Although Norbord believes it has a reasonable basis for making these forward-looking statements, readers are cautioned not to place undue reliance on such forward-looking information.  By its nature, forward-looking information involves numerous assumptions, inherent risks and uncertainties, both general and specific, which contribute to the possibility that the predictions, forecasts and other forward-looking statements will not occur.  Factors that could cause actual results to differ materially from those contemplated or implied by forward-looking statements include: assumptions in connection with the economic and financial conditions in the US, Europe, Canada and globally; risks inherent to product concentration and cyclicality; effects of competition and product pricing pressures; risks inherent to customer dependence; effects of variations in the price and availability of manufacturing inputs, including continued access to fibre resources at competitive prices; availability of rail services and port facilities; various events that could disrupt operations, including natural or catastrophic events and ongoing relations with employees; impact of changes to, or non-compliance with, environmental regulations; impact of any product liability claims in excess of insurance coverage; risks inherent to a capital intensive industry; impact of future outcomes of tax exposures; potential future changes in tax laws; effects of currency exposures and exchange rate fluctuations; future operating costs, availability of financing, impact of future cross-border trade rulings or agreements; ability to implement new or upgraded information technology infrastructure; impact of information technology service disruptions or failures; and other risks and factors described from time to time in filings with Canadian securities regulatory authorities.
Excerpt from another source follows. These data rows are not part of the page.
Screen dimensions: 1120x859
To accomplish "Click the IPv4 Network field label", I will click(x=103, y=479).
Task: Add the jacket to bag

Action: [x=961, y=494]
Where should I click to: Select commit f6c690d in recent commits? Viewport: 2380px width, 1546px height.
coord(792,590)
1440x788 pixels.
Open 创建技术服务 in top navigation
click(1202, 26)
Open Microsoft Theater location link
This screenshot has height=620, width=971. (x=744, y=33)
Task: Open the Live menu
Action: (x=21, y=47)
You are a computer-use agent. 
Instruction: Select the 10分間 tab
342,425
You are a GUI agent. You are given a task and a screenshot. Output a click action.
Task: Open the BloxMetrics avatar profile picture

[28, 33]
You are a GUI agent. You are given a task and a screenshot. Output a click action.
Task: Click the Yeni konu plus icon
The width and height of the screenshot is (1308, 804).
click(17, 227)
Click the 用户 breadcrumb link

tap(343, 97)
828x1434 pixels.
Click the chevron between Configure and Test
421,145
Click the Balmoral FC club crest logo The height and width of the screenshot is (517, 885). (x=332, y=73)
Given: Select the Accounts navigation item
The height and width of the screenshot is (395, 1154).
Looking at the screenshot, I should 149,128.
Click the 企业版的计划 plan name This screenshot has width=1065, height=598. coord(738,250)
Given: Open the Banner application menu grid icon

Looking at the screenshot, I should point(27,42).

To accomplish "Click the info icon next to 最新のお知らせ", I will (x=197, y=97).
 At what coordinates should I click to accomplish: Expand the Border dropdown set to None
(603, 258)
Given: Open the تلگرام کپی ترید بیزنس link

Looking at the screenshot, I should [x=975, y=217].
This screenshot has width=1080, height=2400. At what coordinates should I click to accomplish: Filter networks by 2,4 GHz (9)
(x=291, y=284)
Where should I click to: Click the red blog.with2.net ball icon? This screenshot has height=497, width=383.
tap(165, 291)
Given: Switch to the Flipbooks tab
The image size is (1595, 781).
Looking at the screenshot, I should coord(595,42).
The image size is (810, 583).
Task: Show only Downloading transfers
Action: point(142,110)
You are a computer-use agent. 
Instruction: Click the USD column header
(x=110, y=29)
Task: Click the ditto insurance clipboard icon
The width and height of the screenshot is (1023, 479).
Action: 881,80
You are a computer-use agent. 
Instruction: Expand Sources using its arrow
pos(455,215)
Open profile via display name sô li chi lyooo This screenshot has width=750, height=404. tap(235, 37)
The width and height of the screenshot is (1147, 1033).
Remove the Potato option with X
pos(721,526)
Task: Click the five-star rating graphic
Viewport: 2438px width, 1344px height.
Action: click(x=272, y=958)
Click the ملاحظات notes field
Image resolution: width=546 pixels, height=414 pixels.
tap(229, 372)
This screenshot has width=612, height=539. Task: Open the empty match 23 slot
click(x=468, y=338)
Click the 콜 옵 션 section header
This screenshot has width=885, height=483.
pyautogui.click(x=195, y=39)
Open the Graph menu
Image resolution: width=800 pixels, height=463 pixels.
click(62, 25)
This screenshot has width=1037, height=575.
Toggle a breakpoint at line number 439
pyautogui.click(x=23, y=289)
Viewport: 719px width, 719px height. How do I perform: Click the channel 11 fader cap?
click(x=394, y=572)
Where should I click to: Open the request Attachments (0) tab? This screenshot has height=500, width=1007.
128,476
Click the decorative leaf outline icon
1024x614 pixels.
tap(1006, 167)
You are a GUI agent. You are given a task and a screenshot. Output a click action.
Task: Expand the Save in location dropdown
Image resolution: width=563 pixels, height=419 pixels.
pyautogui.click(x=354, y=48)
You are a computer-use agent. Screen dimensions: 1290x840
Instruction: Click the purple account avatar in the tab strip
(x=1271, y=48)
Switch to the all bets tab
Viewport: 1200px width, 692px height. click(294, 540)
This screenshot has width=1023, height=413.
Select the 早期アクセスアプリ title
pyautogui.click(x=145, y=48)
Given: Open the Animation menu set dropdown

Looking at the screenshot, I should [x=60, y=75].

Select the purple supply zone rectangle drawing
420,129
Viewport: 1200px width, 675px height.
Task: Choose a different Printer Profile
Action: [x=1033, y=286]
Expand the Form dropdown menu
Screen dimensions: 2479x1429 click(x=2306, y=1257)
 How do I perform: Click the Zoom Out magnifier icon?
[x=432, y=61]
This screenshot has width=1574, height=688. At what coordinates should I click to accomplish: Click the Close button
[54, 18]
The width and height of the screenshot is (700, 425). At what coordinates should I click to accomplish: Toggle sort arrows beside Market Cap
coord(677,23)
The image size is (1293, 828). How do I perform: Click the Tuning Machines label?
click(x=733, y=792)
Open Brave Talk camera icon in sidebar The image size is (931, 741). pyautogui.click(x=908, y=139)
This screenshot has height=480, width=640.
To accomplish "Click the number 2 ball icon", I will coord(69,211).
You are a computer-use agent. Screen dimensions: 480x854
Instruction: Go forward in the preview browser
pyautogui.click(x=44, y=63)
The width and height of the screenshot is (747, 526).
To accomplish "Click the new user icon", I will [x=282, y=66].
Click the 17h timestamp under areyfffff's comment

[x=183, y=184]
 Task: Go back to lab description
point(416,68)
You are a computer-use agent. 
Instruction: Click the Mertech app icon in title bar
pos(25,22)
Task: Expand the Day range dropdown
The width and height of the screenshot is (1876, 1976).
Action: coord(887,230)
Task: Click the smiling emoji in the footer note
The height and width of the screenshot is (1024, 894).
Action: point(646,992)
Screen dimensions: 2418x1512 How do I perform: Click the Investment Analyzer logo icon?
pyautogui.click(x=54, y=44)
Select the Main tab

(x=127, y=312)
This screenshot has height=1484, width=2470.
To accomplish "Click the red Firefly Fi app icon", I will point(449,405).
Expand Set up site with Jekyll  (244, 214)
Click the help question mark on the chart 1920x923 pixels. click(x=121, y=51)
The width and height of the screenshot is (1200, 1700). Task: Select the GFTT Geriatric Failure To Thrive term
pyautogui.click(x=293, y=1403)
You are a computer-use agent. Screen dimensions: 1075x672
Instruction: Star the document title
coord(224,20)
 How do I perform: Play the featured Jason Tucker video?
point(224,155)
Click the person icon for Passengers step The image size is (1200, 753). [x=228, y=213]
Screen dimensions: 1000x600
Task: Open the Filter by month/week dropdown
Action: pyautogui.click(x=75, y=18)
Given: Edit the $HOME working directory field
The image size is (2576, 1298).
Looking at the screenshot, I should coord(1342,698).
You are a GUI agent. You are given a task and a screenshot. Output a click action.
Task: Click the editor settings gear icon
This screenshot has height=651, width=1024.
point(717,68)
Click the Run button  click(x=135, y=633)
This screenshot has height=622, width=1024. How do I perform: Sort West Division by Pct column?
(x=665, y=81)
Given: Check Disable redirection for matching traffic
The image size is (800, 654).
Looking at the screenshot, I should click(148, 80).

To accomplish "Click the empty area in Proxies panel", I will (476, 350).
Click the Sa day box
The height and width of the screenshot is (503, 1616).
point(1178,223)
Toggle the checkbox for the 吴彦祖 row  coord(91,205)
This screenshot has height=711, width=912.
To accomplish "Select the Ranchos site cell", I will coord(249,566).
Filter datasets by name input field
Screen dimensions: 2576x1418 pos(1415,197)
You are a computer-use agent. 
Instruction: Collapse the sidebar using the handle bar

Except as required by applicable law, Norbord does not undertake to update any forward-looking statements, whether written or oral, that may be made from time to time by, or on behalf of, the Company, whether as a result of new information, future events or otherwise, or to publicly update or revise the above list of factors affecting this information.  See the “Caution Regarding Forward-Looking Information” statement in the    February 2, 2017 Annual Information Form and the cautionary statement contained in the “Forward-Looking Statements” section of the 2016 Management’s Discussion and Analysis dated February 2, 2017 and Q2 2017 Management’s Discussion and Analysis dated July 27, 2017.

Norbord defines Adjusted EBITDA as earnings determined in accordance with International Financial Reporting Standards (IFRS) before finance costs, income taxes, depreciation and amortization, non-recurring or other items, and Adjusted earnings as earnings determined in accordance with IFRS before non-recurring or other items and using a normalized income tax rate, and Adjusted earnings per share is Adjusted earnings divided by the weighted average number of common shares outstanding. Adjusted EBITDA, Adjusted earnings, and Adjusted earnings per share are non-IFRS financial measures, do not have any standardized meaning prescribed by IFRS and are therefore unlikely to be comparable to similar measures presented by other companies. See “Non-IFRS Financial Measures” in Norbord’s 2016 Management’s Discussion and Analysis dated February 2, 2017 and Q2 2017 Management’s Discussion and Analysis dated July 27, 2017 for a quantitative reconciliation of Adjusted EBITDA, Adjusted earnings, and Adjusted earnings per share to earnings (the most directly comparable IFRS measure).